Decelerating Drilling Decline? | Russell T. Rudy Energy LLC
The number of rigs targeting oil in the U. S. fell by 33 to 986 last week according to a recent article in “World Oil”. However, this was the smallest decline since the week ending January 2. The number of active oil rigs in the U. S. has dropped more than a third over the last four months, so a relatively small decrease would appear to be good news.
“ Three or four weeks ago the rig count was falling like Newton’s apple and now it’s just rolling down the hill”, James Williams, president of WTRG Economics, is quoted as saying. The recent crude price collapse has already cost thousands of jobs and eliminated over $86 billion in capital spending plans for 2015.
OPEC kept the downward pressure on prices by increasing production by 163,000 barrels of oil per day (bopd) in February. However, in spite of decreasing rig counts, domestic production climbed to 9.29 million bopd in the week ended February 20, and the U. S. Energy Information Administration predicts 9.3 million bopd by year-end. With supply continuing to grow on all fronts, prices are not likely to recover in the near future.

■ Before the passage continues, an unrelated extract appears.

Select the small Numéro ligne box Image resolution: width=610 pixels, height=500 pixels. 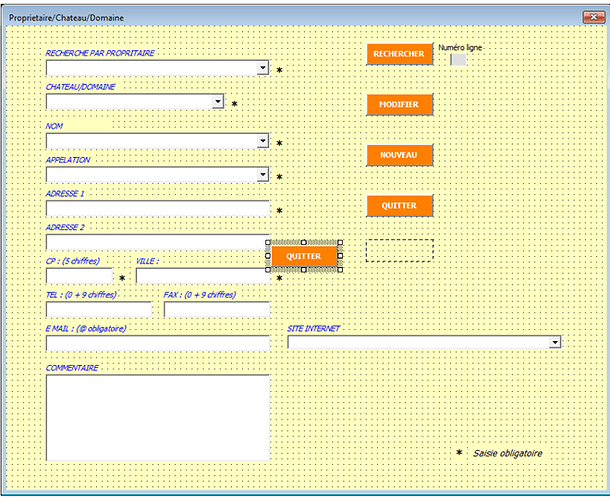tap(458, 60)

Consequently, Chesapeake and Continental Resources recently joined the ever growing number of operators announcing capital spending cuts for 2015. As a result of these reductions analysts at consulting firms Wood Mackenzie and Genscape predict the domestic rig count to continue its slide into the second quarter before bottoming out. Goldman Sachs predicts that eventually this will translate into production continuing to increase, but at a decreasing rate. Hopefully this will ultimately translate into a price recovery.